PI3K isoform p110δ role was explored in ubiquitous kinase deleted or conditional PI3K-gene-targeted mice in models of gut inflammation in vivo and PRR-associated events in bone marrow-derived dendritic cells (DCs) in vitro.
The in vivo inactivation of p110δ rendered dysbiosis and a hyper-inflammatory state revealed by 1) DC hyperactivation in the colon lamina propria (cLP) and mesenteric lymph node (mLN), 2) an exaggerated mucosal IFN-γ and IL-17 cytokine production in CD8 T cell in cLP and mLN, and 3) significantly reduced in Treg response (Foxp3 and IL10 producing) T CD4 cells in cLP and mLN. Indeed, we could demonstrate that all the referred results were similarly reproduced in DC-restricted deletion of p110δ kinase.

**Problem set**
[A] Based on the p110δ passage, state whether each statement agrees with it. Answer yes or no for each and quote the deciding words. (i) The dendritic cells studied in vitro came from bone marrow. (ii) Inactivating p110δ in vivo lowered IFN-γ and IL-17 production in CD8 T cells. (iii) The reported results also appeared when p110δ was deleted only in dendritic cells.
[B] List every numbered observation that the p110δ passage gives as revealing the hyper-inflammatory state.

**Supplied material**
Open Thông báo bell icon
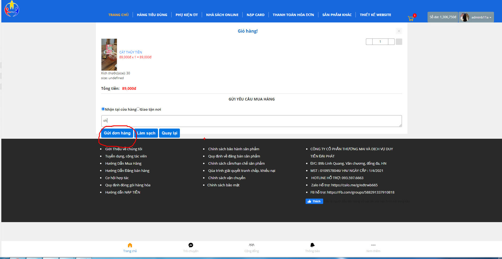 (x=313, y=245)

--

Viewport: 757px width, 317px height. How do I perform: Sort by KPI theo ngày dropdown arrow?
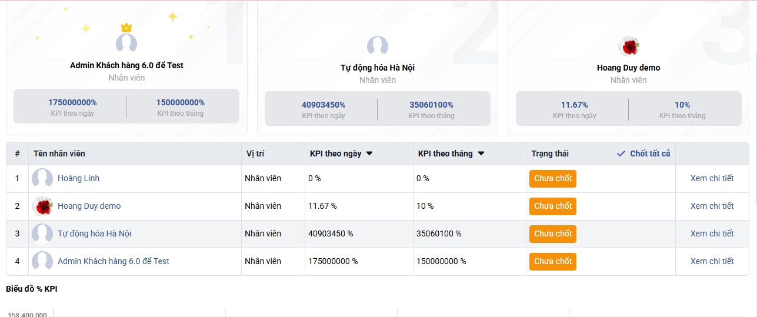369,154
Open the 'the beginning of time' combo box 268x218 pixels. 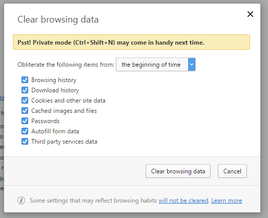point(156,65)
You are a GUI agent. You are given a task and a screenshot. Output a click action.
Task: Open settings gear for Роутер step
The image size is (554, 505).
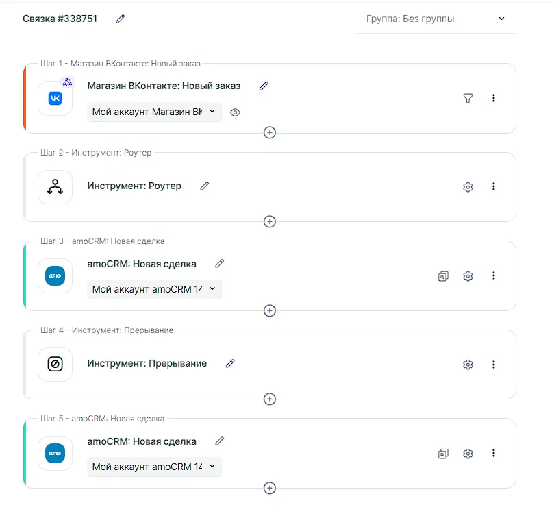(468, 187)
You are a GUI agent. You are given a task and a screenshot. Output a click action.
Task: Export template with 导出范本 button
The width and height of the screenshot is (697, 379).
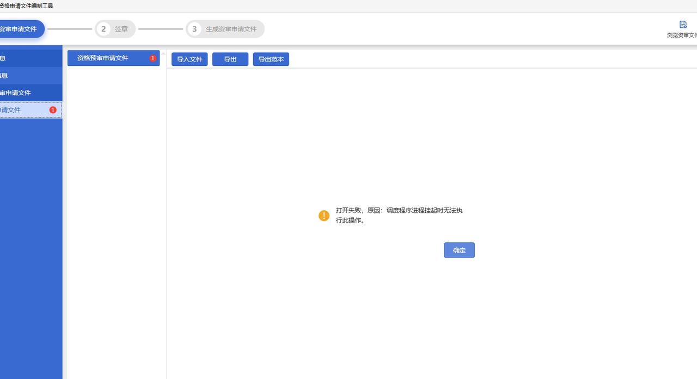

==

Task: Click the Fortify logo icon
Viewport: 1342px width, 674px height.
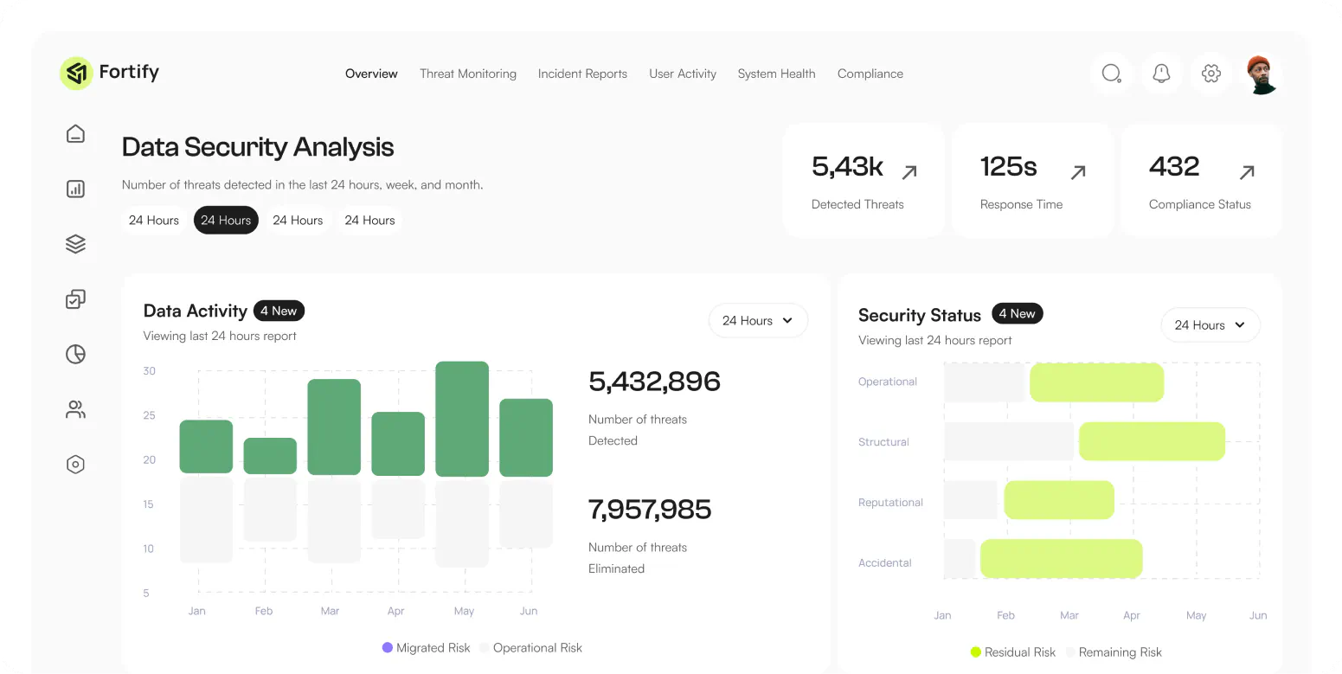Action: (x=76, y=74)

**Answers given**
[A]
(i) Yes: "bone marrow-derived dendritic cells (DCs) in vitro"
(ii) No: "an exaggerated mucosal IFN-γ and IL-17 cytokine production in CD8 T cell in cLP and mLN"
(iii) Yes: "all the referred results were similarly reproduced in DC-restricted deletion of p110δ kinase"

[B]
1) DC hyperactivation in the colon lamina propria (cLP) and mesenteric lymph node (mLN)
2) Exaggerated mucosal IFN-γ and IL-17 cytokine production in CD8 T cells in cLP and mLN
3) A significantly reduced Treg response (Foxp3 and IL10 producing) in CD4 T cells in cLP and mLN